Aim of the task
Pictures stay out of the copy. Repeat exactly the lines from the first entry below through the line that contains "Screen dimensions: 557x494", and nothing beyond.

Dataset entries
————

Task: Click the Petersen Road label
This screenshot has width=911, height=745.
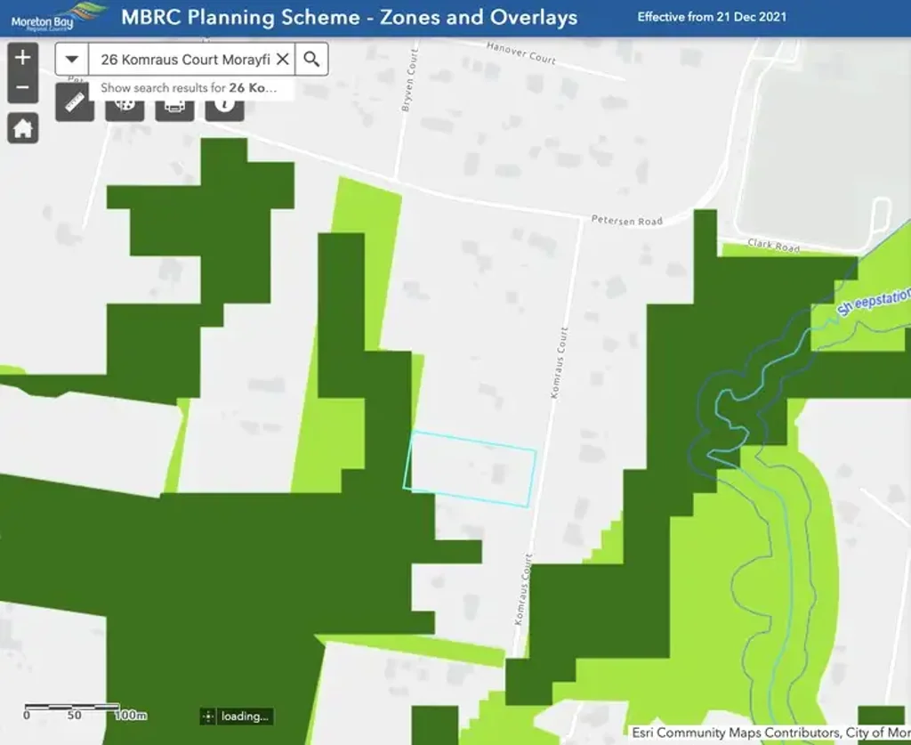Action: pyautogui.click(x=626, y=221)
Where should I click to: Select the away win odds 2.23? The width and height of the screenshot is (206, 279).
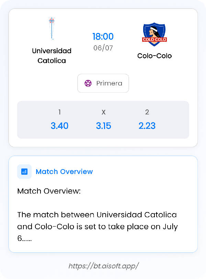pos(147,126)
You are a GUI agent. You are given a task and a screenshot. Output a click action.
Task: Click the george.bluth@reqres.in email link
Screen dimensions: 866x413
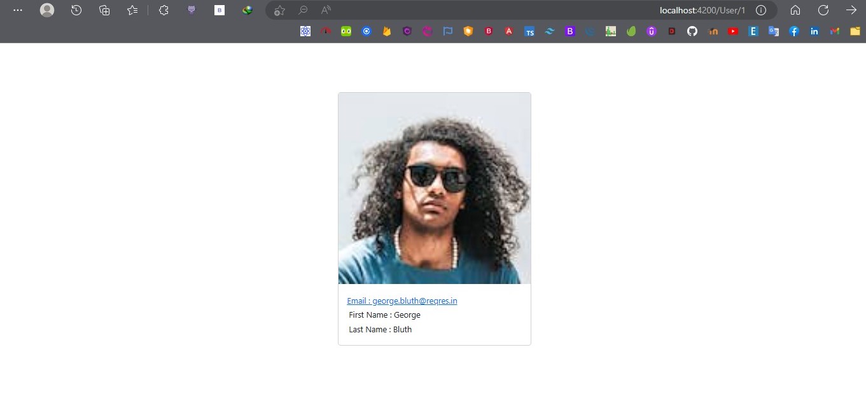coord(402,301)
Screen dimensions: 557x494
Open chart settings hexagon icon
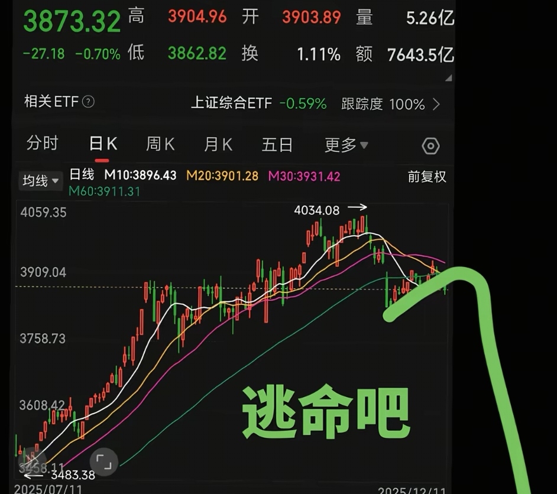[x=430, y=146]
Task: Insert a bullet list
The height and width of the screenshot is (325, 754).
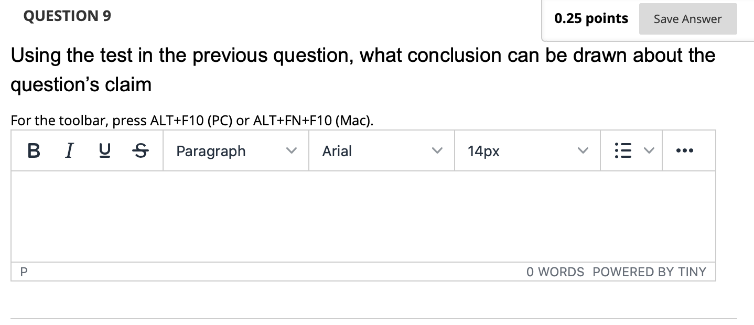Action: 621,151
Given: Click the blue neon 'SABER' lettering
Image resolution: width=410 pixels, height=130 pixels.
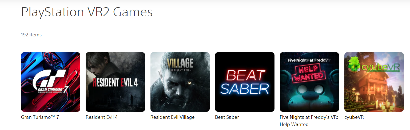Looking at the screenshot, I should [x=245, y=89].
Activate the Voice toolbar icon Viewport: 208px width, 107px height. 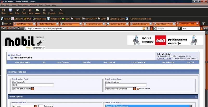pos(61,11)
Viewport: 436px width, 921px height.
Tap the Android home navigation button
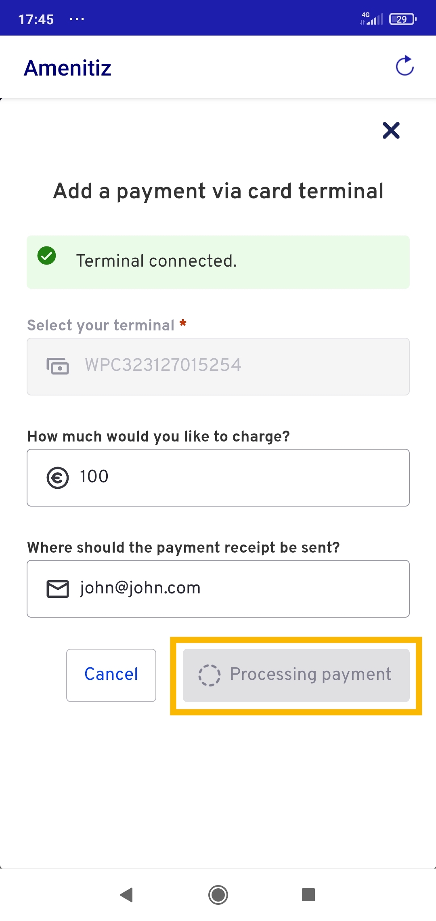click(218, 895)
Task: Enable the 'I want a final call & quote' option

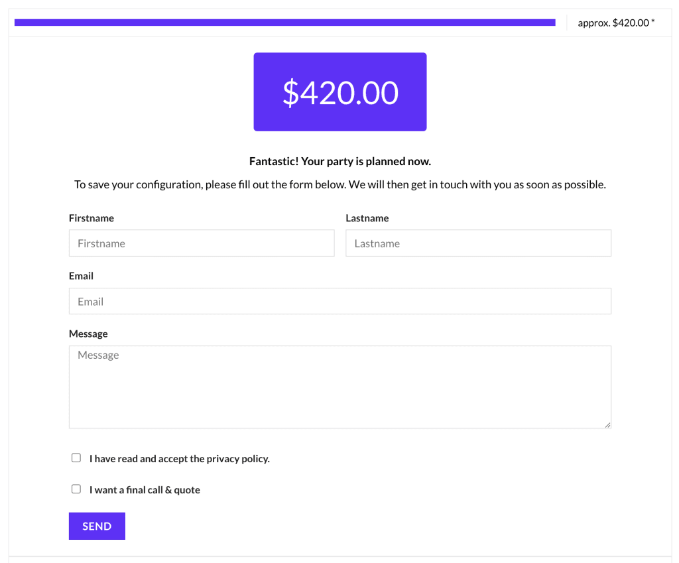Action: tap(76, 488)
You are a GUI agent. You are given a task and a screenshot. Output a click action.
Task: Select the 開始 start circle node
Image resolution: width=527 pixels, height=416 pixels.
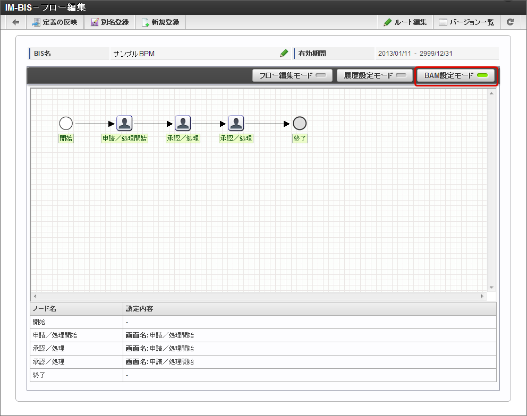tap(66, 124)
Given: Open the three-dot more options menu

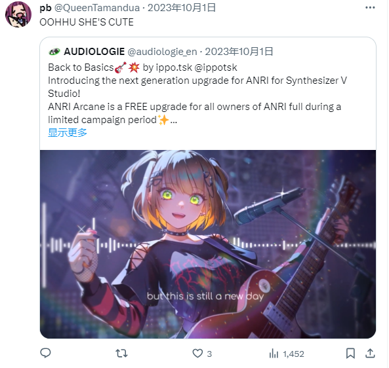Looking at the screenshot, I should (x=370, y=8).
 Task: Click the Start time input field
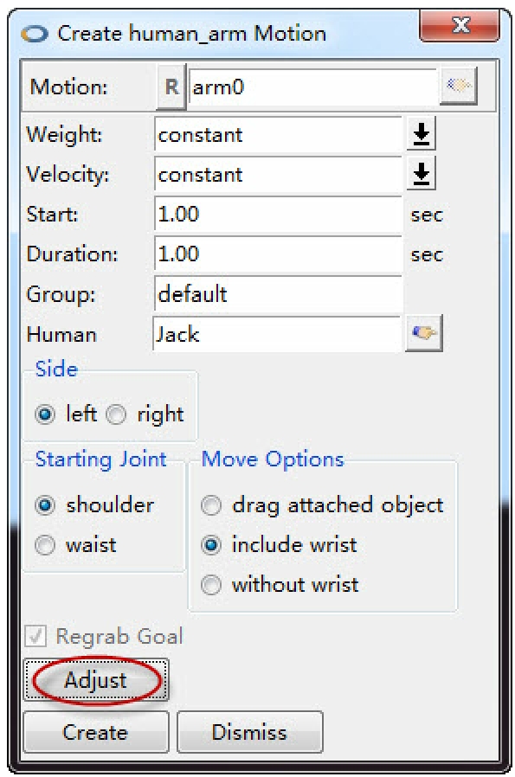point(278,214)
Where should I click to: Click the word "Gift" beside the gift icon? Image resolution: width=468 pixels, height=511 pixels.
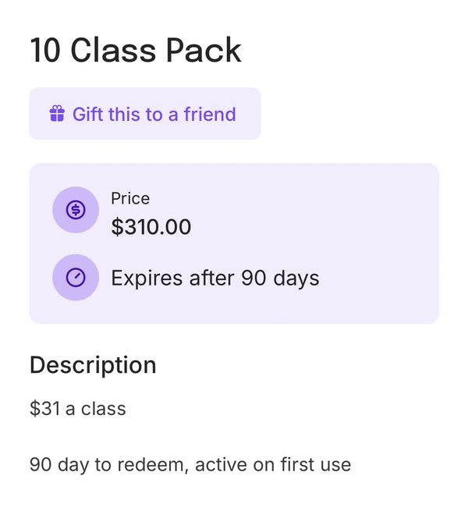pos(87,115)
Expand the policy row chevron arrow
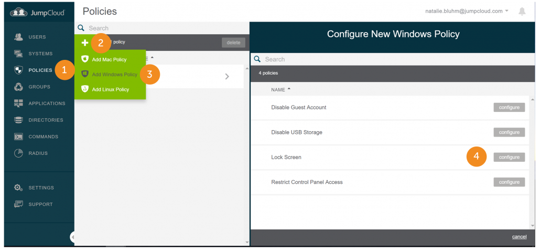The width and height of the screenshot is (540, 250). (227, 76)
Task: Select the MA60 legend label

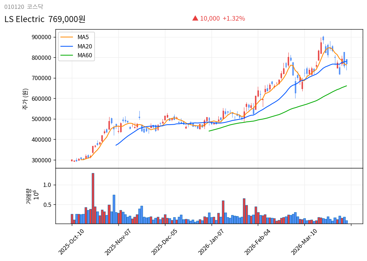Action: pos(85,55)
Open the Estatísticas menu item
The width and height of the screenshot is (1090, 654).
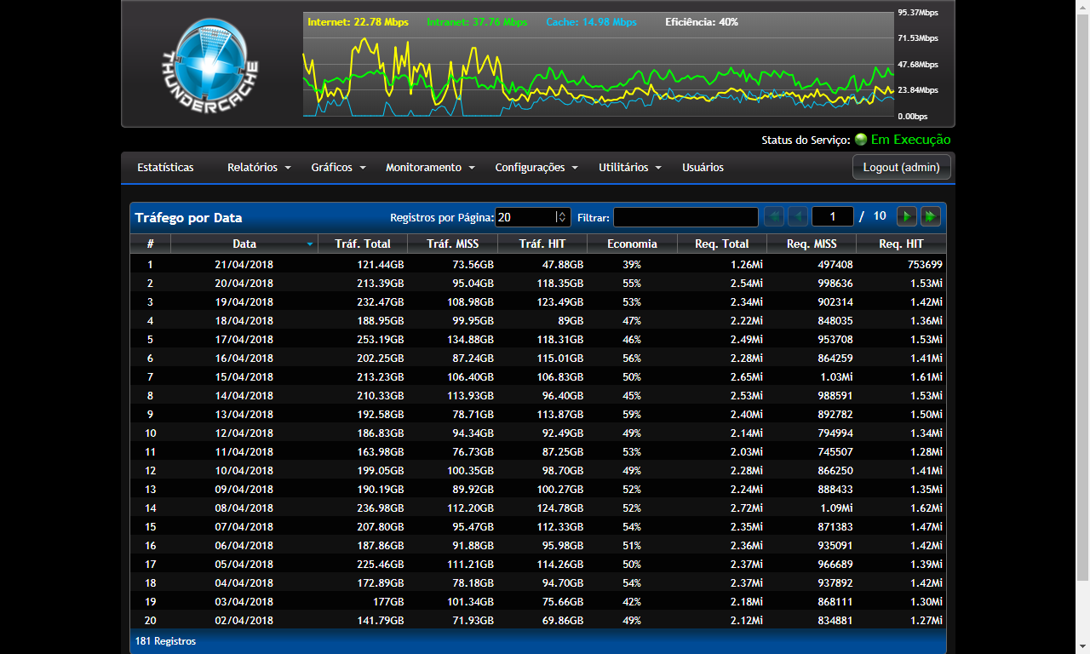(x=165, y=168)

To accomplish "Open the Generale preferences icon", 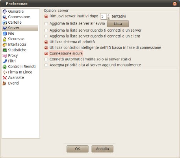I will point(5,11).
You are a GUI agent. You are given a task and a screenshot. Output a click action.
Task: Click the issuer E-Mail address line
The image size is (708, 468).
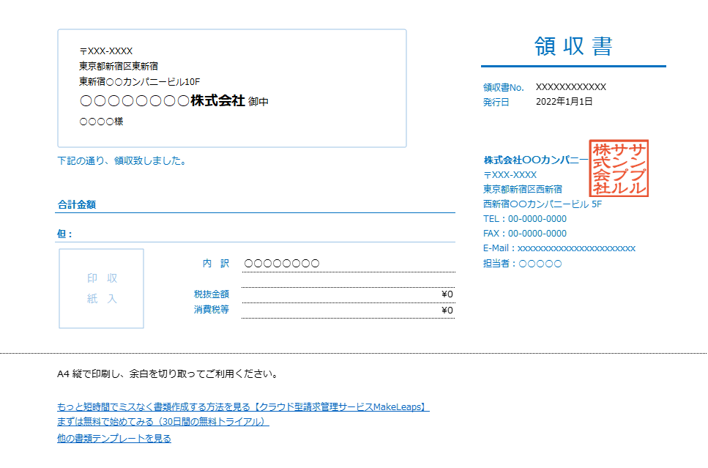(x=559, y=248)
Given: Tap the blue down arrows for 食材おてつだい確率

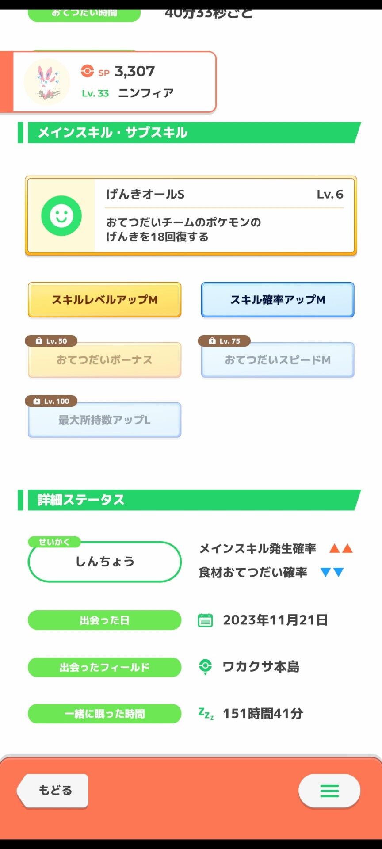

————

Task answer
Task: Click the Petersen Road label
This screenshot has width=911, height=745.
Action: pyautogui.click(x=626, y=221)
Where should I click to: Select the away win odds 2.23? The width and height of the screenshot is (206, 279).
pos(147,126)
You are a GUI agent. You are given a task and a screenshot. Output a click action.
Task: Click the george.bluth@reqres.in email link
Screen dimensions: 866x413
coord(402,301)
Screen dimensions: 557x494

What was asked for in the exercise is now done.